The living spaces will be used for leisure activities, sports, culture, and professional qualification for adolescents and young people. [Photo Courtesy of the South American Division]

South American Division

ADRA Opens Youth Training Centers in DF Communities

Among the courses offered are digital marketing, massage therapy, and bakery and confectionery

Brazil | Rafael Brondani, with information from Agência Brasília

Offer professional opportunities for young people, ages 15–29: That is the goal of the Adventist Development and Relief Agency (ADRA). In partnership with the Government of the Federal District, through the Youth Secretariat, the organization will offer actions that favor the personal and professional training of this age group to the communities of Samambaia and Recanto das Emas. The youth center also had a parliamentary amendment by the vice-president of the DF's legislative chamber, Deputy Rodrigo Delmasso.

Ana Vitória Venceslau, 16, wants to study medicine and join the Military Police. Mateus Alves, 19, is preparing to take the engineering course. The common thread in the lives of the two young people is the entry into professional courses at the Samambaia Sul Youth Center, opened on the afternoon of March 21.

Reference and Training Spaces

Even before the official opening, the place already had lines of young people who, like Ana and Mateus, found a way to fulfill their dreams there.

In addition to the Samambaia Sul Youth Center, on Thursday, March 24, the Recanto das Emas unit was inaugurated. The centers serve young people ages 15–29.

Jeconias Neto, ADRA director for Brasília and Goiás, who is also a youth ambassador for the United Nations (UN), stresses that these spaces come to provide an opportunity for young people who are in vulnerable situations. “The centers are important because we have a high rate of youth unemployment, homicide, and drug use. These locations are an answer to that reality. Our goal is to help them face this sad reality. As ADRA, we want these spaces to be a reference for young people from the periphery and an extension of the home of each one of them,” emphasizes Neto.

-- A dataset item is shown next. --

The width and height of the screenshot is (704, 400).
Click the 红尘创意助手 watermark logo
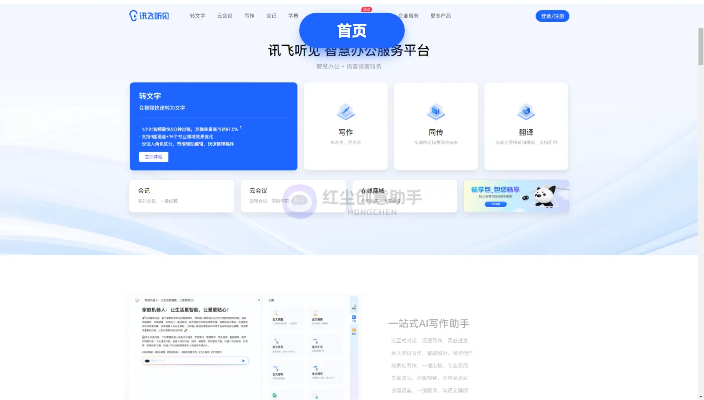click(300, 201)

Initiative for Individual and Professional Training

The two ADRA centers will host the youth centers, which are living spaces for leisure activities, sports, culture, and professional training for teenagers and young people. Such centers were created to keep adolescents and young people away from situations of risk and social vulnerability, with actions that favor personal and professional training.

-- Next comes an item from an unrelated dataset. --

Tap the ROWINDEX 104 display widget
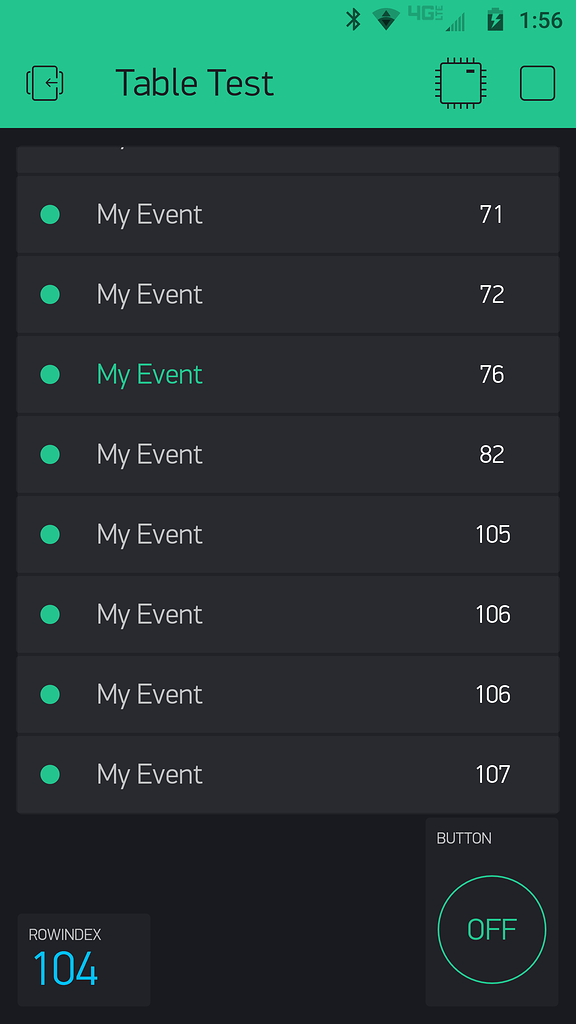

More than 1,000 young people and teenagers will be served at the locations. The courses offered at both units are on employability and future professions, domestic economy, hair removal, eyebrow design, hair stylist, computing, digital marketing, futsal (scaled-down, indoor soccer), Jiu Jitsu, functional training, massage therapy, and bakery and confectionery.

“These youth centers have provided young people from the Federal District with a differentiated coexistence, as well as reception, training, and qualification. Today, more than 10,000 young people are assisted in the three existing centers,” reinforces Luana Machado, secretary of Youth of the Government of the Federal District.

Courses Will Benefit 200 People

Subscriptions are free. In the first half of this year, around 200 people will benefit from the courses. The students are from the Samambaia social assistance network, young people referred from CRAS, CREAS, social institutions, community groups, and public schools.

The ADRA Development Center also works to integrate needy individuals into the community through projects that stimulate the socio-economic growth of the region.

The actions are in partnership with the Secretariats of Youth (Sejuv), Social Development (Sedes), Science, Technology, and Innovation (Secti), and administrative regions of Samambaia and Recanto das Emas.